Saturday, September 30, 2006

My First True "The Show Must Go On" Moment!

I haven't mentioned anything about it in this forum, but I had a performance today, at a Mississippi Heritage festival at the regional park near my house. Our theatre group was doing an original, family-interactive piece about Mississippi heritage, including lots of kid participation, storytelling, costume-wearing, etc. etc. I was the storyteller, and playing guitar.

Well...we'd had a scant few rehearsals and were really needing to get together at 1:30 to set up (or 2:00 at the very latest) and get in a run through before the event opened at 3:00 (we went on at 4:00, for about an hour). At about 12:30, while Lucy & I were hanging around in the living room and she was practicing jumping from the top of the couch onto my face, my arm happened to drift up and * pop * out went my little finger into a "w"-shaped contortion. Dislocated. God Dammit! My mind racing. Can I pop it back in, myself? Something I've always heard of being done, but in my (sadly, mulitple) past occurrences, something I've never quite been able to bring myself to do. The thought of a half-assed, "check swing" in such an attempt is enough to curl my toes. I had to get to the doctor, or go in and do the performance in this condition. No, that second option was not really an option - this is in a bad position, and if I don't get it straightened out, the energy of a live stage performance could send me into shock. Really. Plus, the last thing our performance needs is for the audience to be focused on my finger. Plus-I'm supposed to be playing guitar with this thing! No, there were far too many compelling reasons for me to get into the doctor. Quick-call to the artistic director and message to his wife appraising her, and then turning to Lucy with a look in my eyes that could have only have been saying, "OK, little girl: I know that every time we ever need to get out of the house in five minutes, it takes us 30...but if you ever, ever wanted to help your daddy out in a pinch...for the love of God, be a help, not a hinderance now." For, you see, Sharon was at work.

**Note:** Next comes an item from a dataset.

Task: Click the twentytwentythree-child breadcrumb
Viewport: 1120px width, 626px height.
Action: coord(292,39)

So, getting ready to go into the doctor...Lucy was great. I was unable, in my condition, to help her get all the way dressed, or to help her get her tight shoes on, or lift her into her car seat-anything. She really seemed to get it. She was focused and helpful and we were on the road in, like, less than 10 minutes. Unfortunately, urgent care took far, far longer than it needed to. I was sitting around for at least an hour, and I was starting to get a little nauseous, along with the nervous feeling I already had about the dwindling time. Finally, to the triage, and then back to the room, and then the doctor came in. Right before 2:00. So what does he do? Sends me back to get x-rayed!! I've never had that done before in a dislocation! From that point on, I'm trying to explain to every staff person I encounter about how I am going on in a play in a little over an hour and, as they continually slow me down, eventually that at 2:15 I'm simply going to have to walk out the door, whether my finger is fixed or not. It may have been a bluff on my part, but honestly I'm not sure. There literally would have been a point at which I could have waited no more. The show must go on.

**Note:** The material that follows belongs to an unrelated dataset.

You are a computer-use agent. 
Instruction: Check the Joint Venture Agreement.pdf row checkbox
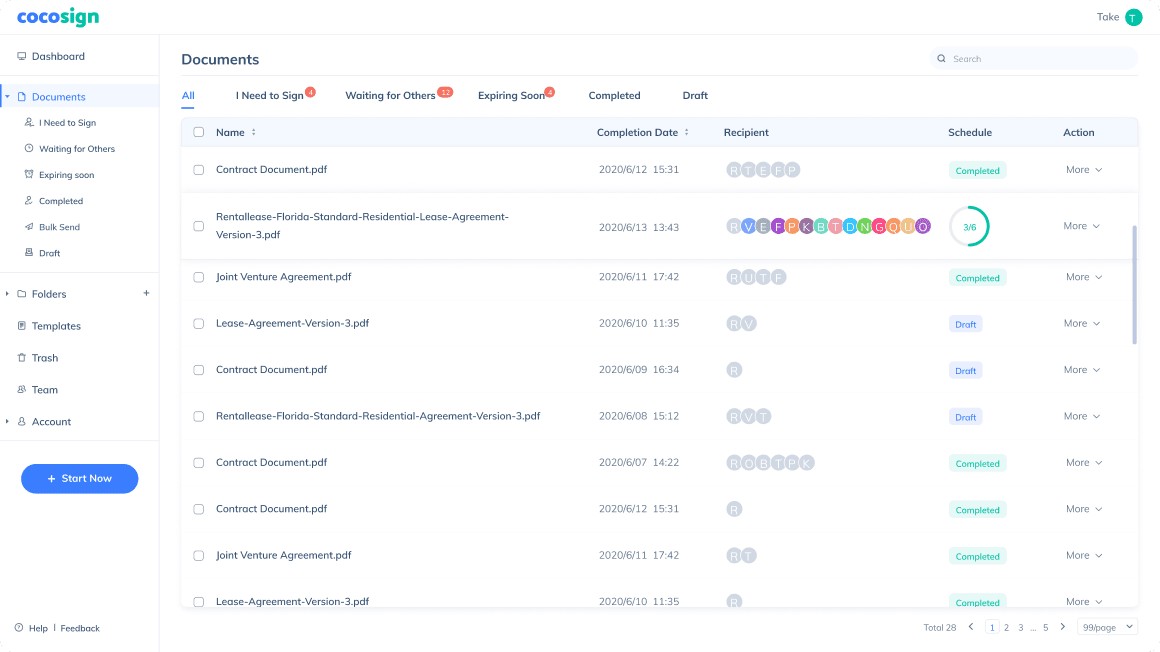[x=198, y=277]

Finally, the doctor's in there at about 2:13 explaining that the x-rays showed a small fracture. Ordinarily, he'd give me a shot of painkiller and let it work for about 15 minutes, then pop it into place, THEN take another x-ray to see if the any further damage was revealed. A quick little back and forth that resulted in me making a promise to pay a followup visit to his office on Monday and then he reached forward and * POP *, I was in business. Pinky finger & ring finger on left hand taped together. Guitar? Luckily, it was a super basic little repetitive thing that only took my middle tree fingers. We raced home, I threw all my stuff in the car, including some painkillers (which I really needed, by the way), and a tongue depresser. RACED to the event and, while we were in the midst of the runthrough, I untaped the fingers and retaped the pinky onto the tongue depresser to free up my 3rd chord finger. For the rest of the day, my chords sounded a bit shitty, since I couldn't put much pressure on the side of the neck, but it was good enough for the purpose. And the show went off to a great reception. The show must go on, man, the show must go on.

4 comments:

Pat said...

Boy, if the initial 'practicing jumping off the couch onto my face' part wasn't warning enough....(knowing it was written for humorous effect. Now if you were like many people in this country you would have been video-taping it and submitting it to AFV. Alas, you'll only have the memories.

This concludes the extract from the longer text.